When I needed to see a doctor in Cuba, I was tended to by a world class physician and it did not cost a cent. You do not have 50,000,000 people without sufficient food to eat like you do in the USA. You do not have one in four childeren living on inadequate food stamps like in the USA. All children get an education in Cuba. They get every single thing the country has to offer. If a child has talent, they get the best coaching, the best teachers to help him or her achieve their total potential. Not in the USA though, there you are free to freeze and starve to death in the dark, if you have a child that has talent but he comes from an impoverished family, too bad for him or her. They do not have a chance in hell of ever doing anything with that talent..
Most people in the world are waking up to the fact that capitalism, is anti christian and is the worse evil ever perpetrated on man.
The USA has 27% of it's population either unemployed, or underemployed. At the same time the 1% of the population that are true capitalists are taking home millions in bonuses on top of their 7 figure salaries and own 95% of the wealth of the entire country.
Not one of the 95% of Americans in your undeclass will ever get into that upper 1%.
Capitalism is sinking your country, in the end it will destroy it.
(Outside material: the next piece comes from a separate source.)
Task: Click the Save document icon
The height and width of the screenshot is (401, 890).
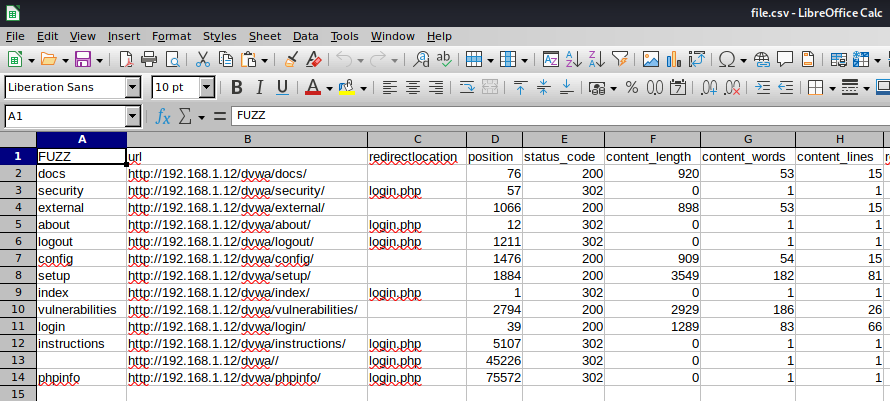Action: [x=83, y=60]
So keep dreaming if you want about how wonderfull it is, but millions of Americans are not swallowing that Koolaid any more, just the slow ones like you are doing that.
For everybody who thought the bailing out Warren Buffet @Goldman Sachs was cute-n-funny, I hope you like what you see.
So, you see, there is a silver lining to the rich getting richer. Too bad 95% of us won't see a rise in our standard of living, but you have to congratulate Wall Street for taking care of their own.
Obama does not begrudge these Oligarchs their wealth as he hopes to be the first President to make a billion from boasting about how little he achieved. That will put him in the Top 1% middle class range. Rachel Maddow with her tens of millions is in the new lower class of the top 1%.